The apps respond to a changing economy with more on-demand workers. In the past, self-employment was often side work, and as a result slower payments caused fewer problems, said Jay Bhattacharya, managing director and co-founder of Zipmark, a payments company.
“It is becoming a hot topic,” Bhattacharya said.
The emergence of pay-break applications also highlights the late payment problems causesaid Jordan Lampe, director of communications and political affairs at real-time payments company Dwolla.
The ACH, which is often used to shift the salaries of bank account holders, can take several days to be deposited into an employee or contractor’s account for many reasons such as batch processing systems. banks, risk mitigation techniques or public holidays.
Banks “will have to anticipate and allow a reality where the economy and our lives will not be willing to wait two to three working days“Lampe wrote in an email.

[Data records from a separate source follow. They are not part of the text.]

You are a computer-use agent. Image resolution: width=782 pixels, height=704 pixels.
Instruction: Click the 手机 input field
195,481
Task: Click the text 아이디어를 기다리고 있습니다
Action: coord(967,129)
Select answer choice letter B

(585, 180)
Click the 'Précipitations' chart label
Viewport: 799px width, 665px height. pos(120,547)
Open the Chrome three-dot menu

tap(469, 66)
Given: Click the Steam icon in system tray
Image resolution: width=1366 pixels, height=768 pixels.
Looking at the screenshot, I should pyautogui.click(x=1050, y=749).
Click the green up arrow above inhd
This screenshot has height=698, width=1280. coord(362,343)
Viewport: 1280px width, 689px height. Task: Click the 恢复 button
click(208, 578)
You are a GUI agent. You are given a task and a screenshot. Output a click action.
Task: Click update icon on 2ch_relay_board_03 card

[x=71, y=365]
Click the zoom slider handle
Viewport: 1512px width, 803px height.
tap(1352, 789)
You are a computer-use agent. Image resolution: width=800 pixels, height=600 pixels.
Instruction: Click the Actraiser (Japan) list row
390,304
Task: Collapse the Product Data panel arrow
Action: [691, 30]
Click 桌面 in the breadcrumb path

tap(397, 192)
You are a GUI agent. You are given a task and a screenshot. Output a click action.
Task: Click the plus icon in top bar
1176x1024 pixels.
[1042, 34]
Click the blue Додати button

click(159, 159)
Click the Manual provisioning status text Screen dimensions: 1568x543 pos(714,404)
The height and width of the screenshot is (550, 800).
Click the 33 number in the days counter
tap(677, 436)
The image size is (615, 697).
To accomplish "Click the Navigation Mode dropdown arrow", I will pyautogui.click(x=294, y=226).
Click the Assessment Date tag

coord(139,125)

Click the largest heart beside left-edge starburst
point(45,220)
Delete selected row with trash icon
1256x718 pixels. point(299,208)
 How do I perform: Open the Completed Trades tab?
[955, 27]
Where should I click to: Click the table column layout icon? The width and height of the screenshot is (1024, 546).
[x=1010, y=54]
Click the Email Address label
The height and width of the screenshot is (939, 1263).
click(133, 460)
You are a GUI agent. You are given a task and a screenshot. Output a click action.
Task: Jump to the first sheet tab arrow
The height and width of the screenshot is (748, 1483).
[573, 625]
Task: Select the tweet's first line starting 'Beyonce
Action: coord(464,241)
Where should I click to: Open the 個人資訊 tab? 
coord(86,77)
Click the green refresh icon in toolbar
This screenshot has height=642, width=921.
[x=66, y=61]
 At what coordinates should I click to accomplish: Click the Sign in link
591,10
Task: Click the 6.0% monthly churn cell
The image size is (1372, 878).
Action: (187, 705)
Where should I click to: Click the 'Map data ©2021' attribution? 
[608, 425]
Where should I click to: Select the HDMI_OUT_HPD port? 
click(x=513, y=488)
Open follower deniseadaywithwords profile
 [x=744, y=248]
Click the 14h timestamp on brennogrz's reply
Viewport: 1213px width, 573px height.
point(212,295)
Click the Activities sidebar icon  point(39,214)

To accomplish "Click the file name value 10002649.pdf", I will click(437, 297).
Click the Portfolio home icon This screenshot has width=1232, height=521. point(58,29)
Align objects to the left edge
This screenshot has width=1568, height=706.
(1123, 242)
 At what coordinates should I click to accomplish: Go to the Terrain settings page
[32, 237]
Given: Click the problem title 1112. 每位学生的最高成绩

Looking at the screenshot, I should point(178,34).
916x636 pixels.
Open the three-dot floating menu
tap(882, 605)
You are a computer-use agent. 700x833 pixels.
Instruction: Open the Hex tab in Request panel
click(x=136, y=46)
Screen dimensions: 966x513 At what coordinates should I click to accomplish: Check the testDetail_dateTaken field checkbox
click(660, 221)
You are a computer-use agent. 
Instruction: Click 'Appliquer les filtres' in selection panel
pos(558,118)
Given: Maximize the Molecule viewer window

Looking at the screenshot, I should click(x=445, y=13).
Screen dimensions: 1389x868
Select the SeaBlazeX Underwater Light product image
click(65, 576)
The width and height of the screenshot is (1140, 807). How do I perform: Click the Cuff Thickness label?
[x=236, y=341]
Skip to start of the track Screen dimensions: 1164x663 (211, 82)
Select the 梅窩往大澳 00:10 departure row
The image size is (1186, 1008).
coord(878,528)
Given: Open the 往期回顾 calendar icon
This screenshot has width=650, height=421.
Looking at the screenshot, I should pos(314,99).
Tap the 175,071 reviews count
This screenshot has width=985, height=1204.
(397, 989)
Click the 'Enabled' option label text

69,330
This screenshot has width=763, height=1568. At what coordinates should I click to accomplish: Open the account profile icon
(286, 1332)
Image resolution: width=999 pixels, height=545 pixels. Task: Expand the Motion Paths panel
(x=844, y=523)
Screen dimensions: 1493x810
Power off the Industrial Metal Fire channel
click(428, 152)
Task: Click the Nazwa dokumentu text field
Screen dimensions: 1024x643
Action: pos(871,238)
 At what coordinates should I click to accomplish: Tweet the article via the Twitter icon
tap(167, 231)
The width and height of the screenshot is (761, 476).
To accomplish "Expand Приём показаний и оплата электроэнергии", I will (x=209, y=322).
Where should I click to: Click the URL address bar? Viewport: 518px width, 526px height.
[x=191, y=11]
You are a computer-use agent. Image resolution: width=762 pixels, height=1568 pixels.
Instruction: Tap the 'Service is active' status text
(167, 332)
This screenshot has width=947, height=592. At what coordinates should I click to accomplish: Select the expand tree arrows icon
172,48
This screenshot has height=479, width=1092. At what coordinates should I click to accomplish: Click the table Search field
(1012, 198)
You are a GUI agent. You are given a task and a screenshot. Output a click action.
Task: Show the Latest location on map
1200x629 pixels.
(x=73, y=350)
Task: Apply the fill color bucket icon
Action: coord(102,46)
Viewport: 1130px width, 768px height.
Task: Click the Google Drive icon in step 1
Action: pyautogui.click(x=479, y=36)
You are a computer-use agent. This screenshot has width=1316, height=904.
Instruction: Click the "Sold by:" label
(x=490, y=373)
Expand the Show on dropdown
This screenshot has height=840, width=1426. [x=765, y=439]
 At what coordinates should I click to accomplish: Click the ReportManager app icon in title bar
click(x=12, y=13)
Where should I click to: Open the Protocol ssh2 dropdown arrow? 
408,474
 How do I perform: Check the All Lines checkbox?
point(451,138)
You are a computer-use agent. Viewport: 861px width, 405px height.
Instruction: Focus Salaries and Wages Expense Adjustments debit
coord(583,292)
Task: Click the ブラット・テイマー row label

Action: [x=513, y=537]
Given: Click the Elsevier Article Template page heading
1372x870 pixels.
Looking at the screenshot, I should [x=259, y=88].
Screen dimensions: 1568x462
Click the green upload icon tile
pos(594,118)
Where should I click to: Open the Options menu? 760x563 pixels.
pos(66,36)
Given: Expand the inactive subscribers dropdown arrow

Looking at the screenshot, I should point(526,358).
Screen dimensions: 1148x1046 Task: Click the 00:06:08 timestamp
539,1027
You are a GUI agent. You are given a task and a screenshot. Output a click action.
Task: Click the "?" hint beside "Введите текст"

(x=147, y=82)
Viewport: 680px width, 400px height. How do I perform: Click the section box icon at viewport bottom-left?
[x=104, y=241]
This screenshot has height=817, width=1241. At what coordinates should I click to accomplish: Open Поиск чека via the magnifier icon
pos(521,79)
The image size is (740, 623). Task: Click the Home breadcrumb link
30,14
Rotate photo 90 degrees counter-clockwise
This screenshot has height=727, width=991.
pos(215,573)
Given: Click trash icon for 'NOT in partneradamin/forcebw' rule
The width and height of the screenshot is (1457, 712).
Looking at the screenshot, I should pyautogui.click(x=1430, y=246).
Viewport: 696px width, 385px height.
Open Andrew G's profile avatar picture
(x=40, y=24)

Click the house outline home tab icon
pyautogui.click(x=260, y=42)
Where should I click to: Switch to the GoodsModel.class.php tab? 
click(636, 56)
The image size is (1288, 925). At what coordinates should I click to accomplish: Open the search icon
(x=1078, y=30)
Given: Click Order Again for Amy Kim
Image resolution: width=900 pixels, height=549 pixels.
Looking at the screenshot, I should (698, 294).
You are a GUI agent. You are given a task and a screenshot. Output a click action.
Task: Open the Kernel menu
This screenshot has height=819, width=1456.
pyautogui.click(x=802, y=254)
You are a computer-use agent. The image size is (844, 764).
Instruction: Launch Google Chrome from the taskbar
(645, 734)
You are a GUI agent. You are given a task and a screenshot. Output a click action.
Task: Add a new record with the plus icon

The Activehours model is currently direct to the consumer, but Palaniappan does not rule out partnering with a bank and already has bank employees using its app.
“We try to make it a very good customer experience,” he said.
Building relationships with happy customers could be the intrinsic value of a business that has a payment model that you want. Startups provide users with cash when they need it and aim to get them out of the cycle of overdrafts, payday loans, and late fees. And by requiring direct deposit, startups are building relationships with people who have bank accounts.
There are of course potential obstacles. Most direct deposits are based on the ACH system, so receiving funds will not be instantaneous. They also run the risk of potentially introducing other bad spending habits, such as people perpetually draining their paychecks.
The upstarts’ work to overcome cash flow challenges comes as some banks seek to help consumers break the habit of living paycheck to paycheck. Recently, USAA has deployed financial evaluation notes, for example. KeyBank works to weave financial notes in the digital experiences of its customers and already has an application for forecasting customer cash flows. The Consumer Financial Protection Bureau has also encouraged banks to step up their financial literacy efforts.
Putting together tools that smooth and forecast cash flow is the next step banks and startups should look to, Tescher said.
“We now have a series of products that let you withdraw the money you’ve earned when you need it and others that give you cash flow estimates so you can plan. We need to put them together,” Tescher said. “It’s my idea of nirvana.”